Anacostia River: An activist who wouldn't take no for an answer

September 2011 News

As on so many of his trips on the Anacostia River, Robert Boone's boat is the only one visible for miles.

He putt-putts in a pontoon south from Bladensburg Waterfront Park, where the Anacostia begins its eight-mile run to the Potomac River at Hains Point.

It is dusk on a sweltering Friday. The river is wide and inviting. Its still water appears as flat and soft as a mattress.

There are no embedded shopping carts to shove out of the way, no phone booth carcasses blocking his path, no crashed Oldsmobile lying sideways in the shallows like a beached dolphin.

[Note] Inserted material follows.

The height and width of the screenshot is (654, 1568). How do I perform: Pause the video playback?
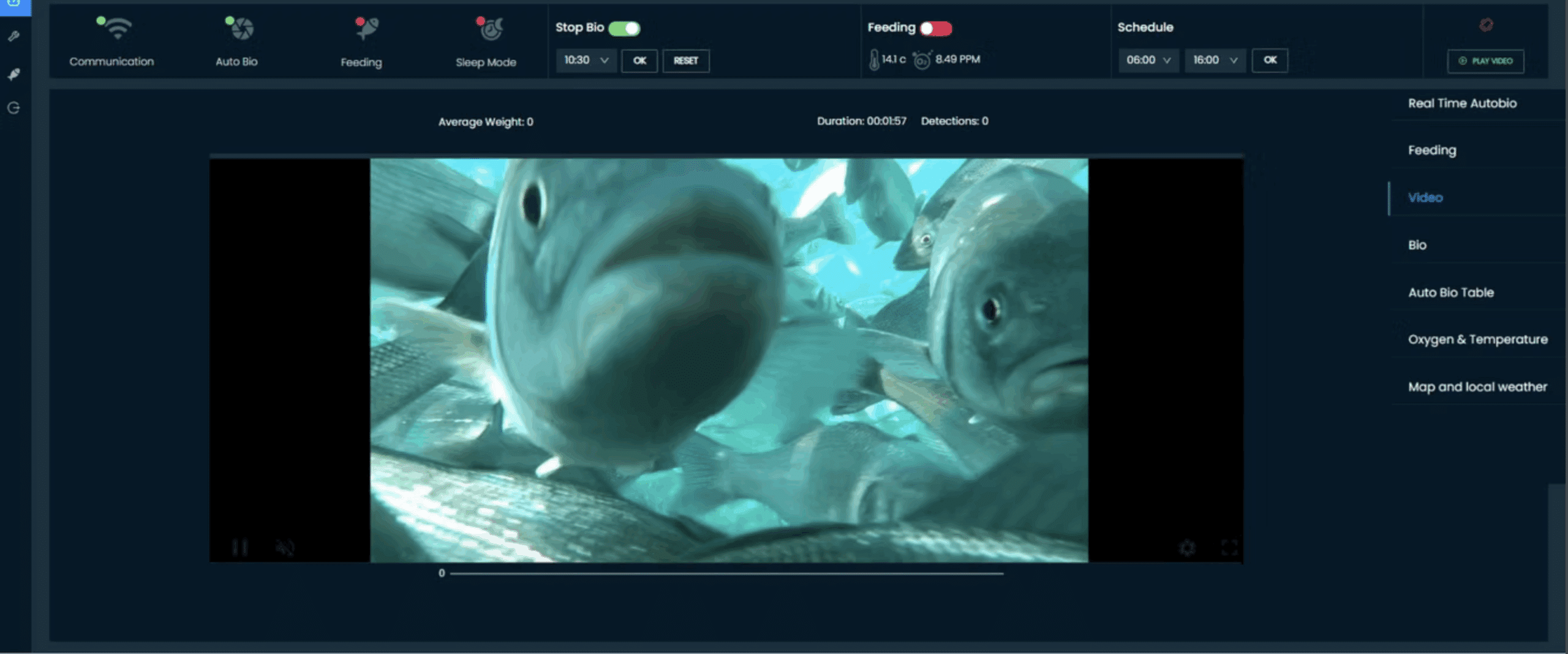click(x=241, y=547)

In the late 1980s, when Boone first began exploring the Anacostia, he could cross the river stepping on discarded car tires almost without getting his feet wet. He gave the Anacostia a terrible name that stuck: "The Forgotten River."

He spent the next two decades on a mission to revive the river - an effort so successful that by the time he retired two years ago from the nonprofit Anacostia Watershed Society he had co-founded, he had to take back his own words: "It's not forgotten anymore."

Boone learned to love the water from his father, who frequently took him boating on the Pamlico Sound when he was growing up near Burlington, N.C.

But he became an environmentalist almost by chance. First, there were stints as a soldier, a college teacher, a macrobiotic restaurateur, a global traveler and a carpenter. By the age of 47, he was living in the District and in search of a sense of purpose.